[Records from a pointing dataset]
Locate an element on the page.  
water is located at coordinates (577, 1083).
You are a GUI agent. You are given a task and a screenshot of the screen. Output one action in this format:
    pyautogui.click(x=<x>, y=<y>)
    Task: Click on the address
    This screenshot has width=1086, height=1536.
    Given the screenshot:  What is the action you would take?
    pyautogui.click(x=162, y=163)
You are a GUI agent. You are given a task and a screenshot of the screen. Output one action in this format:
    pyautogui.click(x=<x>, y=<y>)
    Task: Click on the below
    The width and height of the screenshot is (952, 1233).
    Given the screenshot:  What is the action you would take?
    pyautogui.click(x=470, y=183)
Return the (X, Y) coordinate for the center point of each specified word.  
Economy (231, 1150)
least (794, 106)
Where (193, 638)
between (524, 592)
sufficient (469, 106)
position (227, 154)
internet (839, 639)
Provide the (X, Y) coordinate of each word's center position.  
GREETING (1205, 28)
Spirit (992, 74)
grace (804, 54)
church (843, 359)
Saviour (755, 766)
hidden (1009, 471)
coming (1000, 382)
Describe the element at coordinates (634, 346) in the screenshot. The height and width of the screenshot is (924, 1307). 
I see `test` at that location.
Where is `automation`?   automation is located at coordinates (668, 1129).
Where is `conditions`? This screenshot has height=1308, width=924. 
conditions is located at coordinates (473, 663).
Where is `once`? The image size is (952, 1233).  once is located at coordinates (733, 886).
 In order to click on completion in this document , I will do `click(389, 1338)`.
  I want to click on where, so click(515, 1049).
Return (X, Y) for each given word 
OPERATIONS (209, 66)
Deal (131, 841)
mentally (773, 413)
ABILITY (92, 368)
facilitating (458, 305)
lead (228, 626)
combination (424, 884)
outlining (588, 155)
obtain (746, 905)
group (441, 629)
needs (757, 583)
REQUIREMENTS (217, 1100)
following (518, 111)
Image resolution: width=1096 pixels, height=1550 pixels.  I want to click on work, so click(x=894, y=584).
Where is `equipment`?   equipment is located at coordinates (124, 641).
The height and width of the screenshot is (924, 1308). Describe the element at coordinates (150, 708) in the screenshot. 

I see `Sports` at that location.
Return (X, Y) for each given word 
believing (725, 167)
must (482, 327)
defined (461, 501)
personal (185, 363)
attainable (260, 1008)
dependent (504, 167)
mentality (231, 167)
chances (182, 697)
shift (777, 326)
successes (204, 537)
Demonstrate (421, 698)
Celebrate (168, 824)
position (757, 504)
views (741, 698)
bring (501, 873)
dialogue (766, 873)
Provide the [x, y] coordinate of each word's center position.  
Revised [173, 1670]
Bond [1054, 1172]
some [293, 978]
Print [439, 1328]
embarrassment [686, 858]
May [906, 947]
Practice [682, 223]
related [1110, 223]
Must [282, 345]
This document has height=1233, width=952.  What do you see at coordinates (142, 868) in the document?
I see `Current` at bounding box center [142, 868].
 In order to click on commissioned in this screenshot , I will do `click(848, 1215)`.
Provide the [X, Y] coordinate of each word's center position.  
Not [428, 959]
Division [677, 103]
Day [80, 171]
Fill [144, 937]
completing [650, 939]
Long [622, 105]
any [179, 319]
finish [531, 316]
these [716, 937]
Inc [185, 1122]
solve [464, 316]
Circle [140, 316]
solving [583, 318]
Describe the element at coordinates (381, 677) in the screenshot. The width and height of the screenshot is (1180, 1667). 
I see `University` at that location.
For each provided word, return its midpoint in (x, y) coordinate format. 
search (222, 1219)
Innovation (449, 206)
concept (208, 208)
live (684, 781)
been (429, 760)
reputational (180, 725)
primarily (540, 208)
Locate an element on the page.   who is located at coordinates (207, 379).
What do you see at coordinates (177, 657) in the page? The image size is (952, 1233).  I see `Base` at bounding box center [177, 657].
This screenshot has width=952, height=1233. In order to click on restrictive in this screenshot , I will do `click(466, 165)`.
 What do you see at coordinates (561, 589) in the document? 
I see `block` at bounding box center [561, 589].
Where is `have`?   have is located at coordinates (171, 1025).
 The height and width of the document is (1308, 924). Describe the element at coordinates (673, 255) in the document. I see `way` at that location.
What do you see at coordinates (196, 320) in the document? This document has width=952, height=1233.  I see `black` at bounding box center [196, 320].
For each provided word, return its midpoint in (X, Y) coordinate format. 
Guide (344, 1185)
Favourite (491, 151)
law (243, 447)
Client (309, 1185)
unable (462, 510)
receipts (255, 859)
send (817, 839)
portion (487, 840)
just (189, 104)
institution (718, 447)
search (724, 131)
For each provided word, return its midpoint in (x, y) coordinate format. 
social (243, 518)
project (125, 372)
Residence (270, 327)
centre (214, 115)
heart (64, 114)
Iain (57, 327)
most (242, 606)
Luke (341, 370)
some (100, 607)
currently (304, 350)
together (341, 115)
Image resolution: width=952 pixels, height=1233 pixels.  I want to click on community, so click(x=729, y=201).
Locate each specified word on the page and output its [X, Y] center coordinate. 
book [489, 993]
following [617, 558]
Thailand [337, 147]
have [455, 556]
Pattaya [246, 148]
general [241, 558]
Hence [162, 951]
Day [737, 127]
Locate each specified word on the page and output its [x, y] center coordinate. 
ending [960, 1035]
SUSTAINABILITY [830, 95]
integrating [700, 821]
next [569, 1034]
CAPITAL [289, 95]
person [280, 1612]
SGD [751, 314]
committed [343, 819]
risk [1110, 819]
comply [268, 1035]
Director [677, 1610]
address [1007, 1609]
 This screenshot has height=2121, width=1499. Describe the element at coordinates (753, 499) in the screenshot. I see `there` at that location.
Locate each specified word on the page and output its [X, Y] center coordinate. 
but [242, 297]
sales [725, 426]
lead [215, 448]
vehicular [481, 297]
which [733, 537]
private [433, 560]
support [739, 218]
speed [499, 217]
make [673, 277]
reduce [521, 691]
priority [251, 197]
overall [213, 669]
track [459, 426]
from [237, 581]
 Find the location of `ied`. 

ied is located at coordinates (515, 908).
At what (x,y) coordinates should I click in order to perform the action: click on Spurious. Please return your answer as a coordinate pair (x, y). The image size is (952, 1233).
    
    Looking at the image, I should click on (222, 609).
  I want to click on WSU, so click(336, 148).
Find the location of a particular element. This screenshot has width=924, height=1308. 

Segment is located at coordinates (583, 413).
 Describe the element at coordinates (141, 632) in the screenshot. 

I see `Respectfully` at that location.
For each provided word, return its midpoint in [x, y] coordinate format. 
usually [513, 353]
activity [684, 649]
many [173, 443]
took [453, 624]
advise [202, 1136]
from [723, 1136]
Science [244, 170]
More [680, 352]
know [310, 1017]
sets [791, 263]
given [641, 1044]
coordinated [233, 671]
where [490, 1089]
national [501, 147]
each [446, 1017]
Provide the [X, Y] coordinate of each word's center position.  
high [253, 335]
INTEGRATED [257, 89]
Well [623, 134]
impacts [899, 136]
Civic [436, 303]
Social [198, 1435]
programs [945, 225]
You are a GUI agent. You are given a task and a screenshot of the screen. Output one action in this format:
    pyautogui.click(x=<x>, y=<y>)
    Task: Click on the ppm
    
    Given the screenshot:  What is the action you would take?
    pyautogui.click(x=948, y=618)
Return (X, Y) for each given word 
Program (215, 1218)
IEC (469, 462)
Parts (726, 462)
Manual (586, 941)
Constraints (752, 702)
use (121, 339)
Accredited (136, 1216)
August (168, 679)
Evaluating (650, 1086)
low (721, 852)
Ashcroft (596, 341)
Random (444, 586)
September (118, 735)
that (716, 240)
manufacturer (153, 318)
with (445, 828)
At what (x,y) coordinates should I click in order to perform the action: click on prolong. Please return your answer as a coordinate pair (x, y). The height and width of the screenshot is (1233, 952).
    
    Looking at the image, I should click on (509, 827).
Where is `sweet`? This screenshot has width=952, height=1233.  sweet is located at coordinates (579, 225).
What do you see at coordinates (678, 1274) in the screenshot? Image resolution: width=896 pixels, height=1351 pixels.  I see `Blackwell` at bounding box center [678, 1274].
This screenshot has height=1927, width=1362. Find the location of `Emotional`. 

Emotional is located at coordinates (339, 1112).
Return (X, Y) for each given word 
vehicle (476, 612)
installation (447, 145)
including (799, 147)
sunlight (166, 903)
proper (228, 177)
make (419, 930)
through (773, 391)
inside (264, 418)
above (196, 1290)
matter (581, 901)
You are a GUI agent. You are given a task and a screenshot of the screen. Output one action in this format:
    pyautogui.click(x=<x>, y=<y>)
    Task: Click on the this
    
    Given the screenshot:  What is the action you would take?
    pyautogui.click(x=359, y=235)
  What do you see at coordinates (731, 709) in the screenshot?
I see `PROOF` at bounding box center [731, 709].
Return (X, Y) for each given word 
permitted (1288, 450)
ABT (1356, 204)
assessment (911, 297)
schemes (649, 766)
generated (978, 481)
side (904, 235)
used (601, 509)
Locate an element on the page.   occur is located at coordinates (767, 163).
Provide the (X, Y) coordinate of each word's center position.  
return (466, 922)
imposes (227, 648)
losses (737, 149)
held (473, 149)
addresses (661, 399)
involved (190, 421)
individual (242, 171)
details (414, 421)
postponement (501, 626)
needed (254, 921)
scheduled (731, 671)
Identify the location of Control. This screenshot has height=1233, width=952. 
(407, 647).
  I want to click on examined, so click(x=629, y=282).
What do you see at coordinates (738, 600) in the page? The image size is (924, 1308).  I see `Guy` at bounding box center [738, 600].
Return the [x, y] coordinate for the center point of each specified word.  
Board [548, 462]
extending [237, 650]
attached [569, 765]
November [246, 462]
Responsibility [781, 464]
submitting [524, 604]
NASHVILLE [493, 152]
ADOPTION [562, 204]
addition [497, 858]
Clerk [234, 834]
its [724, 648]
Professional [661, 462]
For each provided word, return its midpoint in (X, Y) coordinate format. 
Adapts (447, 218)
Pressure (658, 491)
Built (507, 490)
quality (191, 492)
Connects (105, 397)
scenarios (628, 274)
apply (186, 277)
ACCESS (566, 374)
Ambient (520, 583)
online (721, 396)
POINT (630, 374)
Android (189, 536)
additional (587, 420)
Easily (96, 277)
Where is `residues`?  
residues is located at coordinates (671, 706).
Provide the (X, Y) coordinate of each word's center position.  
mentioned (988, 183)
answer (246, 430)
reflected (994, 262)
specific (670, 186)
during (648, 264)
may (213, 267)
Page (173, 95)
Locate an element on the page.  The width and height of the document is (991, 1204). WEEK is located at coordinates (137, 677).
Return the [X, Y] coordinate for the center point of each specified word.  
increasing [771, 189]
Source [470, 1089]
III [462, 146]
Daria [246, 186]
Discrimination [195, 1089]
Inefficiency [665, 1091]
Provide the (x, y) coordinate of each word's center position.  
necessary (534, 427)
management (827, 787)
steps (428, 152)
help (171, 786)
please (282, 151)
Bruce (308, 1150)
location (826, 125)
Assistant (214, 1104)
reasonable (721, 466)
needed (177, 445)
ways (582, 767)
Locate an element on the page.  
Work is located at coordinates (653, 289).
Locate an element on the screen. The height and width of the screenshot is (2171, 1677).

Job:
Reproduce, with no changes, the lines of the material from the line containing "grace (804, 54)" through the line containing "dialogue (766, 873)", including both of those lines.

Output for this exercise:
grace (804, 54)
church (843, 359)
Saviour (755, 766)
hidden (1009, 471)
coming (1000, 382)
Describe the element at coordinates (634, 346) in the screenshot. The height and width of the screenshot is (924, 1307). 
I see `test` at that location.
Where is `automation`?   automation is located at coordinates (668, 1129).
Where is `conditions`? This screenshot has height=1308, width=924. 
conditions is located at coordinates (473, 663).
Where is `once`? The image size is (952, 1233).  once is located at coordinates (733, 886).
 In order to click on completion in this document , I will do `click(389, 1338)`.
  I want to click on where, so click(515, 1049).
Return (X, Y) for each given word 
OPERATIONS (209, 66)
Deal (131, 841)
mentally (773, 413)
ABILITY (92, 368)
facilitating (458, 305)
lead (228, 626)
combination (424, 884)
outlining (588, 155)
obtain (746, 905)
group (441, 629)
needs (757, 583)
REQUIREMENTS (217, 1100)
following (518, 111)
Image resolution: width=1096 pixels, height=1550 pixels.  I want to click on work, so click(x=894, y=584).
Where is `equipment`?   equipment is located at coordinates (124, 641).
The height and width of the screenshot is (924, 1308). Describe the element at coordinates (150, 708) in the screenshot. 

I see `Sports` at that location.
Return (X, Y) for each given word 
believing (725, 167)
must (482, 327)
defined (461, 501)
personal (185, 363)
attainable (260, 1008)
dependent (504, 167)
mentality (231, 167)
chances (182, 697)
shift (777, 326)
successes (204, 537)
Demonstrate (421, 698)
Celebrate (168, 824)
position (757, 504)
views (741, 698)
bring (501, 873)
dialogue (766, 873)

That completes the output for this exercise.